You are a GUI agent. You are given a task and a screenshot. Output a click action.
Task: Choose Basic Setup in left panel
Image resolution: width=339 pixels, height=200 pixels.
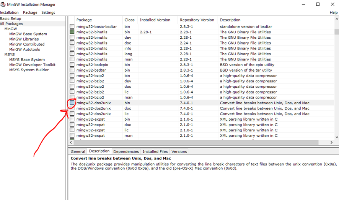[x=11, y=18]
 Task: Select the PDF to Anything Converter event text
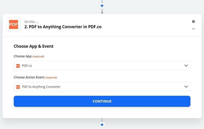coord(41,87)
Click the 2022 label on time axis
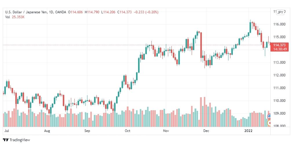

-- -- --

YOUR INSTRUCTIONS: Please set down each line of the data above exactly as written, without the pictures.

EXERCISE OUTPUT:
You are a GUI agent. You are given a task and a screenshot. Output a click action.
Task: Choose Basic Setup in left panel
Image resolution: width=339 pixels, height=200 pixels.
[x=11, y=18]
 Task: Select the PDF to Anything Converter event text
coord(41,87)
Click the 2022 label on time axis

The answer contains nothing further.